**HOW TO COMPLETE THIS TASK:**
Repeat, word for word, every line from the line holding "Given: Open preview size settings gear" through the final line of the entries below. Skip all pictures.

[[ PROVIDED DATA open ]]

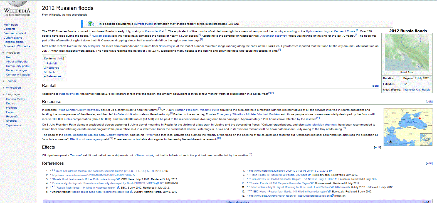Switch to the Français language version
The width and height of the screenshot is (437, 203).
(x=11, y=108)
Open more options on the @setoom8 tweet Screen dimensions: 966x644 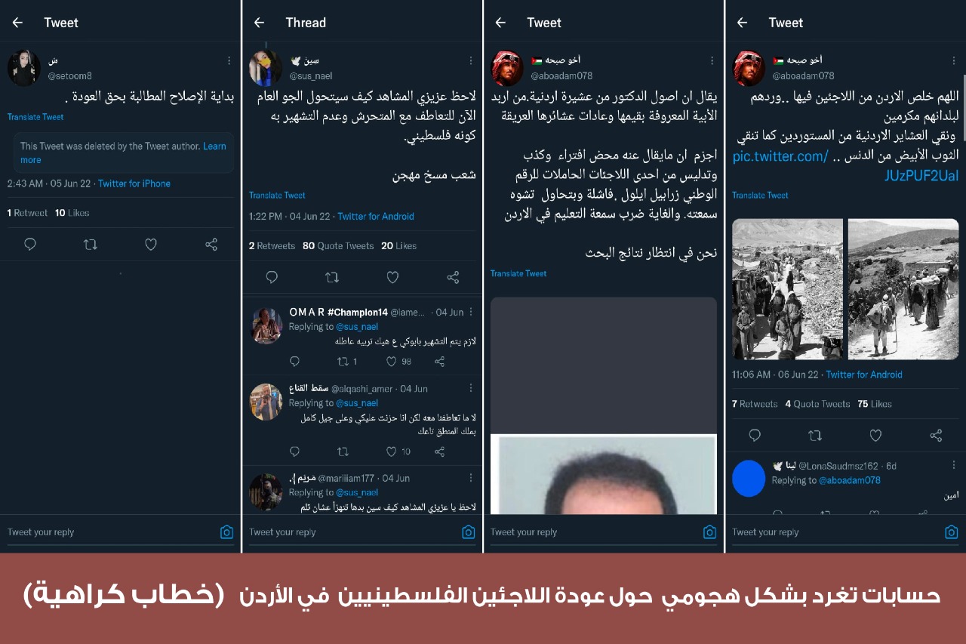point(229,60)
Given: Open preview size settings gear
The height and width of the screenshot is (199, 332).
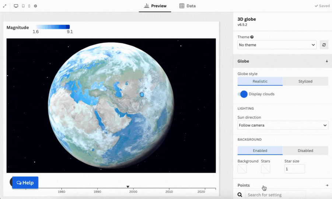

[[ PROVIDED DATA closed ]]

**FINAL ANSWER:**
Given: Open preview size settings gear
The height and width of the screenshot is (199, 332).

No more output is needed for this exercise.